Another must-see rodeo event in Cheyenne, Saddle Bronc is another exciting rough stock event. Unlike bareback, the cowboy holds on to a rein attached to the horse’s halter. The rider has to synchronize his spurring movement with the horse’s movements and is judged on spurring action and body control.

That’s only half the score though, as the other half comes from the bucking performance of the horse! This is another 8-second rough-stock event. 


H4: 5. Tie-Down Roping


A calf runs from a lassoing cowboy during a tie-down roping event.
Courtesy Crystal Dotzler


Tie-down Roping is a timed event that started as a typical ranch-hand chore on the range when cowboys would rope calves for branding and doctoring. Today it’s a mainstay at rodeos. It all starts like other timed events, with the calf getting a head start and the roper and horse needing a clean start.

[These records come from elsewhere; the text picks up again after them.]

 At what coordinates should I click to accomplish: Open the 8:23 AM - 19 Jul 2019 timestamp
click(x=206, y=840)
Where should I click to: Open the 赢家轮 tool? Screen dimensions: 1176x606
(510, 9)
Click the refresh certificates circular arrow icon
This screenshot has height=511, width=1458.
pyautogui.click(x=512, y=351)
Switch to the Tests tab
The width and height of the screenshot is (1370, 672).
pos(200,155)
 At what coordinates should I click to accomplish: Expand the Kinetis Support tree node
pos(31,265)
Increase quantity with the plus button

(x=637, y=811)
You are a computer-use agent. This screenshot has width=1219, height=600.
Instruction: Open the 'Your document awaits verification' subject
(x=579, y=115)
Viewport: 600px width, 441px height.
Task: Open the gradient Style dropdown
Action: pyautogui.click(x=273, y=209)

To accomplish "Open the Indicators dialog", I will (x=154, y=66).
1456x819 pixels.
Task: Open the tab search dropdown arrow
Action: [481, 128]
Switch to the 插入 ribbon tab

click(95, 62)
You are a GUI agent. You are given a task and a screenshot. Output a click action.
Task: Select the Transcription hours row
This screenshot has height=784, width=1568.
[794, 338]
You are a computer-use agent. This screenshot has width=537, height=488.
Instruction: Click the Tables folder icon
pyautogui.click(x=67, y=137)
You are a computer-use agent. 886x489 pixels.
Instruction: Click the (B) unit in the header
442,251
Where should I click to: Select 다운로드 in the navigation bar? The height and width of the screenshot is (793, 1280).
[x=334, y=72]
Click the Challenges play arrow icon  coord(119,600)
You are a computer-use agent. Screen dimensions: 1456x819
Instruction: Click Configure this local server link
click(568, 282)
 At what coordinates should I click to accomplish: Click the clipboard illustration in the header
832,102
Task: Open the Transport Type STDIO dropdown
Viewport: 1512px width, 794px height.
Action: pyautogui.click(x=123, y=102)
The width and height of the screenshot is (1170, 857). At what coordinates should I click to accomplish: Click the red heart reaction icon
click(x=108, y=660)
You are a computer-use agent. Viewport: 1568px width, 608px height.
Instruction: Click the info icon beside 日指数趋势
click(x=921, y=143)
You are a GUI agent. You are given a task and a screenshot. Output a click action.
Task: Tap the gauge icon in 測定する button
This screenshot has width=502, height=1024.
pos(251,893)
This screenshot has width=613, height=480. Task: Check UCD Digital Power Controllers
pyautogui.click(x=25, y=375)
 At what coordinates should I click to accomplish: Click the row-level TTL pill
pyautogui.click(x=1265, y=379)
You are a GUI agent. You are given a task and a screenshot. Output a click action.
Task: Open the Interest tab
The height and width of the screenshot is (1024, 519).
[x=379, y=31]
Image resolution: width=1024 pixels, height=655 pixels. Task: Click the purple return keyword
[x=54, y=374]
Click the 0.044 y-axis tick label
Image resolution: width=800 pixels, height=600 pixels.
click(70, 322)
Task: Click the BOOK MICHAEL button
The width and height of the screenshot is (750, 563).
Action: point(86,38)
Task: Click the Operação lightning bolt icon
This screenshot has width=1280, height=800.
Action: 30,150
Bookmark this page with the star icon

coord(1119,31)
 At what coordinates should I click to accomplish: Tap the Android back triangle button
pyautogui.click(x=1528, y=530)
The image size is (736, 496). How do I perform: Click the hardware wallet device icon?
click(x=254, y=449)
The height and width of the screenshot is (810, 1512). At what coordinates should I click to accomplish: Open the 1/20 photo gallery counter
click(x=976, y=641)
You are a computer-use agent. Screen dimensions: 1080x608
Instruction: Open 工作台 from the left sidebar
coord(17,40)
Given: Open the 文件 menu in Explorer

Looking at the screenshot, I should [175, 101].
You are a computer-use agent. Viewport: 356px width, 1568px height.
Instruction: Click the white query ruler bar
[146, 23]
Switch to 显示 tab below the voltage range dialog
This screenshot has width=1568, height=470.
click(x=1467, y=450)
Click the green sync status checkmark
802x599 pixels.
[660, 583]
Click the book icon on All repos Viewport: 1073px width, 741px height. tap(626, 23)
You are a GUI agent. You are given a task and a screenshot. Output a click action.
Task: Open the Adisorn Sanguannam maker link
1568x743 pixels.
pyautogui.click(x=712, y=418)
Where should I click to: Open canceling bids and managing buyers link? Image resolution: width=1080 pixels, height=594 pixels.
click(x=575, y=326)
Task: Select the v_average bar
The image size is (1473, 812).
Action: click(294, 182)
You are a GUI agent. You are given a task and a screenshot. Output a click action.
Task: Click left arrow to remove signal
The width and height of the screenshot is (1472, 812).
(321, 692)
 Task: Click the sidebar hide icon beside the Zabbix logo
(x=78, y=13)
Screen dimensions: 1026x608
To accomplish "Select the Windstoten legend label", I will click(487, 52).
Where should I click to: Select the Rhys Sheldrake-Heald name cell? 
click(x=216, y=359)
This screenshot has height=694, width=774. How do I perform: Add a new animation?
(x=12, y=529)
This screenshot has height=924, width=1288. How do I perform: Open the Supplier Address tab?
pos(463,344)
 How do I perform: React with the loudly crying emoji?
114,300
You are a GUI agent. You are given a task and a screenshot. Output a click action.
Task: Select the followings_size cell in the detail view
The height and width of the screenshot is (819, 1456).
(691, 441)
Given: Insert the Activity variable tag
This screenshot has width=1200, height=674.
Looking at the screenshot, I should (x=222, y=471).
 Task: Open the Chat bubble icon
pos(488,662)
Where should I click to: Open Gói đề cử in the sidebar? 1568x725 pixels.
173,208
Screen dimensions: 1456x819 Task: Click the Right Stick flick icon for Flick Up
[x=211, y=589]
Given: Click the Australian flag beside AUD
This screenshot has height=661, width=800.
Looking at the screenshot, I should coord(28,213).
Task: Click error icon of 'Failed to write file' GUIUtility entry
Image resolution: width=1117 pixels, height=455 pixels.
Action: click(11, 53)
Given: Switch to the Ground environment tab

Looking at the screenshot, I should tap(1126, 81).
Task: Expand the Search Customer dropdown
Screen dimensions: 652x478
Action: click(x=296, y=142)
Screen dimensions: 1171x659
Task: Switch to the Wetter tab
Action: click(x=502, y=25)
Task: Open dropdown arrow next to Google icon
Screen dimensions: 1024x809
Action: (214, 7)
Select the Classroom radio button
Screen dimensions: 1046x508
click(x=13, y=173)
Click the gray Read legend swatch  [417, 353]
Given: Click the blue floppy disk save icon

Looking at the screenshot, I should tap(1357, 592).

The roper chases down the calf, ropes it around the neck, then jumps off his horse (as the horse skids to a stop) and then races to the calf, throwing it on its side and tying three legs together with a small rope.

The roper throws his hands up to signal time, but then the calf needs to stay tied for 6 seconds for the effort to count. 

6. Team Roping


Team ropers compete in the hell on wheel rodeoCourtesy Judy Meyers


Team Roping is another timed rodeo event, this one involving a pair of ropers rather than just one. In this event, the team gives a steer a head start before chasing the steer down.

The “header” ropes the steer’s head about the horns before the “heeler” ropes the steer’s back feet. If the heeler ropes only one foot, that’s a 5-second penalty.

This team event requires coordination, accuracy, and clean roping to accomplish. 

7. Barrel Racing


A rodeo cowgirl rounds a barrel on a horse during a fast-paced barrel race.Courtesy Brendan Byrnes Photography


Barrel Racing seems straightforward - race around three barrels in the fastest time - but this high-speed event is unique and thrilling. The rider is to run a clover-leaf pattern around three barrels.

The horses pivot at high speed and each turn needs to leave only inches to spare between the barrel and the rider. A knocked-over barrel results in a 5-second penalty.

Traditionally a women’s rodeo event, you can see both male and female riders in some open rodeos, like Hell on Wheels.

8. Bull Riding


A popular Cheyenne rodeo event, a cowboy rides a bull as the bull's legs kick into the air.
Courtesy Brendan Byrde Photography


Now we come to what some may call the main event of any rodeo’s roster. This is one of the most dangerous and thrilling events.

The rider atop the bull holds on to a flat braided rope in his gloved hand. He tightens and secures the rope as he gets on, before signaling he’s ready and being let loose on the bull. 

The cowboy uses his free hand to keep his balance on the bull while not touching the bull with that hand.

The cowboy’s control and the bull’s bucking both account for half of the score. Again, the rider has to stay on for 8 seconds to earn a score. 

Get Ready for Your Rodeo Adventure in Cheyenne!

Now that you’ve got the details on rodeo terms, what to do, and what to wear at the rodeo down, you’re ready to attend any rodeo in Wyoming! Both Cheyenne Frontier Days and the Hell on Wheels Rodeo promise to excite and entertain while giving you a full dose of wholesome Western culture. For thrills, fun, and an unforgettable experience, you can’t beat a rodeo in legendary Cheyenne.